▸ **EXERCISE REQUIREMENTS**: Give back exactly the lines of the material below that start at the line containing "Estalla un almacén" and end at the line containing "UEFA Alista Demanda", and no others.

++++

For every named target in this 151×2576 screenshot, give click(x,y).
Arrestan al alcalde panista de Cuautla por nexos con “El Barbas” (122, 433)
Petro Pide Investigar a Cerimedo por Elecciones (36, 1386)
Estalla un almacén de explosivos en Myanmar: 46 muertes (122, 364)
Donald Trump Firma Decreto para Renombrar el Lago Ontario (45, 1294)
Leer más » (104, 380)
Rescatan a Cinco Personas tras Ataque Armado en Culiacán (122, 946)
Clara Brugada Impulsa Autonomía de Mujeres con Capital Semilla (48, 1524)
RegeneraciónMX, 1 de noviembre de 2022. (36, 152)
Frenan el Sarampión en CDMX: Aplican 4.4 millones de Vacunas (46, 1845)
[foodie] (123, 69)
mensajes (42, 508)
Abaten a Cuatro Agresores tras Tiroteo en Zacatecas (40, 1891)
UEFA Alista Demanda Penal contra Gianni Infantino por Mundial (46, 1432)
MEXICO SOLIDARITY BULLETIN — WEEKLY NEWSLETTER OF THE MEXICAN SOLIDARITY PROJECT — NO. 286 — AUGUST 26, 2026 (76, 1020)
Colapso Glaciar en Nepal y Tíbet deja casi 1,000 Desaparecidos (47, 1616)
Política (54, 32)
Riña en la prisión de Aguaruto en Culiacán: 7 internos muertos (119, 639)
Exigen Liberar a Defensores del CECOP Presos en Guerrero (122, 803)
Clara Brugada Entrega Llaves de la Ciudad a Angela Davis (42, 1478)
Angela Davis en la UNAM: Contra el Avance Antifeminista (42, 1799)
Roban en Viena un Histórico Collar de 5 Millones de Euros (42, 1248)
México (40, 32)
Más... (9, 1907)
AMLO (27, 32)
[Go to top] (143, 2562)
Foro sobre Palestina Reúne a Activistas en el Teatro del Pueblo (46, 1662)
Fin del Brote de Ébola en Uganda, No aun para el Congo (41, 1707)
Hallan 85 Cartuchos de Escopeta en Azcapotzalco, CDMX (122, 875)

++++

▸ **RESPONSE TO THIS EXERCISE**:
Estalla un almacén de explosivos en Myanmar: 46 muertes (122, 364)
Donald Trump Firma Decreto para Renombrar el Lago Ontario (45, 1294)
Leer más » (104, 380)
Rescatan a Cinco Personas tras Ataque Armado en Culiacán (122, 946)
Clara Brugada Impulsa Autonomía de Mujeres con Capital Semilla (48, 1524)
RegeneraciónMX, 1 de noviembre de 2022. (36, 152)
Frenan el Sarampión en CDMX: Aplican 4.4 millones de Vacunas (46, 1845)
[foodie] (123, 69)
mensajes (42, 508)
Abaten a Cuatro Agresores tras Tiroteo en Zacatecas (40, 1891)
UEFA Alista Demanda Penal contra Gianni Infantino por Mundial (46, 1432)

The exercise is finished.